Still, the advice I heard from my WW Coach and other members at my Workshops resonated: They’d always say, “just move a little bit more.” So I started walking outside for 10 minutes here and there until I found the time and stamina to walk for 20: Eventually I realized that letting my kids nap for an extra thirty minutes gave me just enough time to sneak in a workout or stroller walk. The little changes really added up!
Expanding my “why”
While the pounds didn’t exactly fall off, around week 16, I walked up the stairs in my house without getting out of breath and back down without my knees throbbing. At that point, I started to understand that my journey wouldn’t just help me look more attractive: It would make me feel better and hopefully, live longer so I could be there for my kids. Throughout my journey, I kept reminding myself that I needed to be physically fit for my middle daughter; because of her Down syndrome, she'll never stop needing me.

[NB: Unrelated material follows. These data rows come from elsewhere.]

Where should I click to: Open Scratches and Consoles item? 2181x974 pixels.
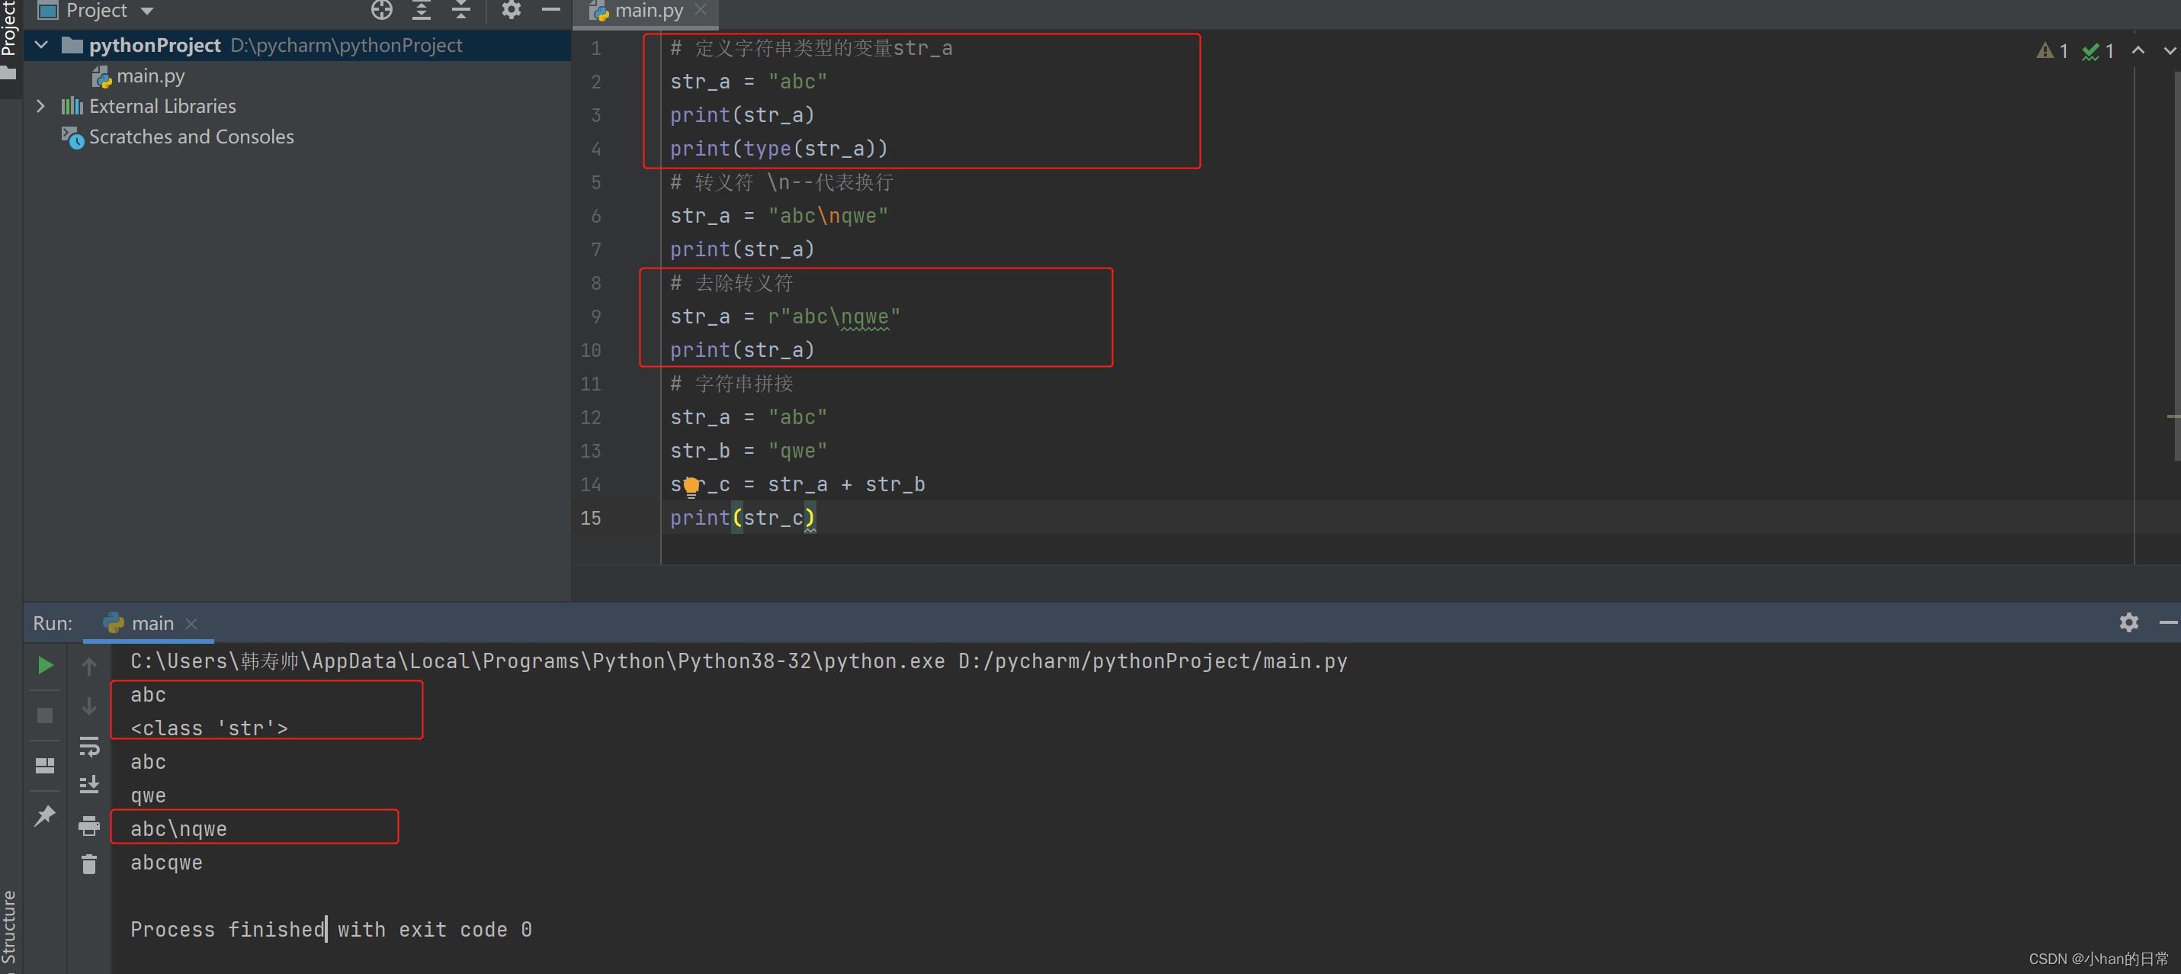(x=190, y=136)
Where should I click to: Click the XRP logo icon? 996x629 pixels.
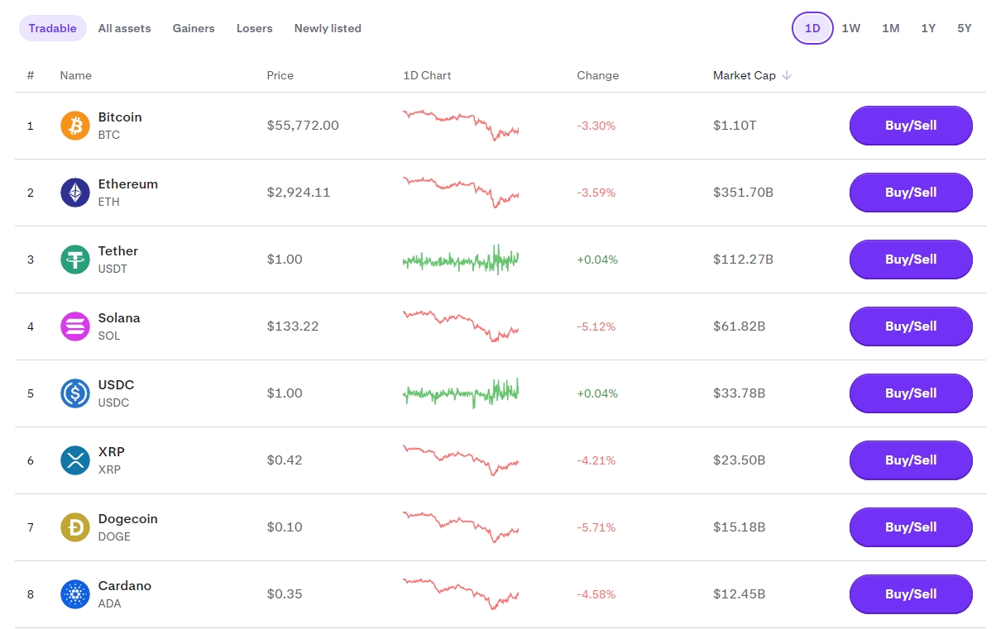(x=75, y=460)
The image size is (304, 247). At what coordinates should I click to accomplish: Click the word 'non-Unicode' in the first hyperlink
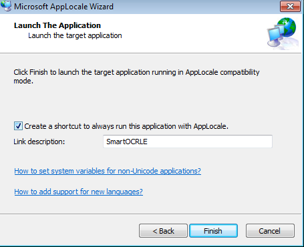pos(138,171)
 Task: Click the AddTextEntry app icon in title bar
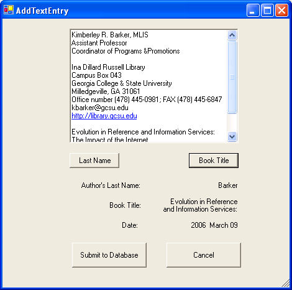[x=9, y=10]
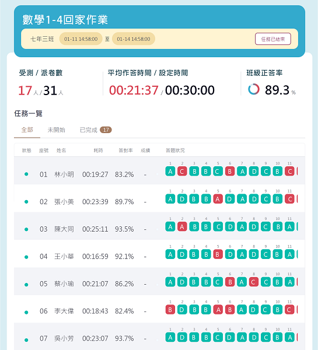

Of course there were days when I was so exhausted or emotionally drained that I ended up blowing through my daily SmartPoints and then some. But through it all, I kept tracking. Regardless of how my week went, I never skipped my Saturday morning Workshop. I don’t know if I would have been as successful if it hadn’t been for the guidance of my Coach. I always left Workshops feeling reinvigorated and ready to take on the next week.
Putting myself first...at least sometimes
Over the course of my journey, I’ve learned that taking care of myself is worthwhile. As a mom of three, I know I can’t always be number one on my priority list, but I do need to bring myself to the top sometimes.
Although I’ve lost 71 pounds*, there are still parts of my body that I’m working to accept. At the same time, I finally feel confident standing beside my husband, and I’m beyond proud of both the way I look and how far I’ve come.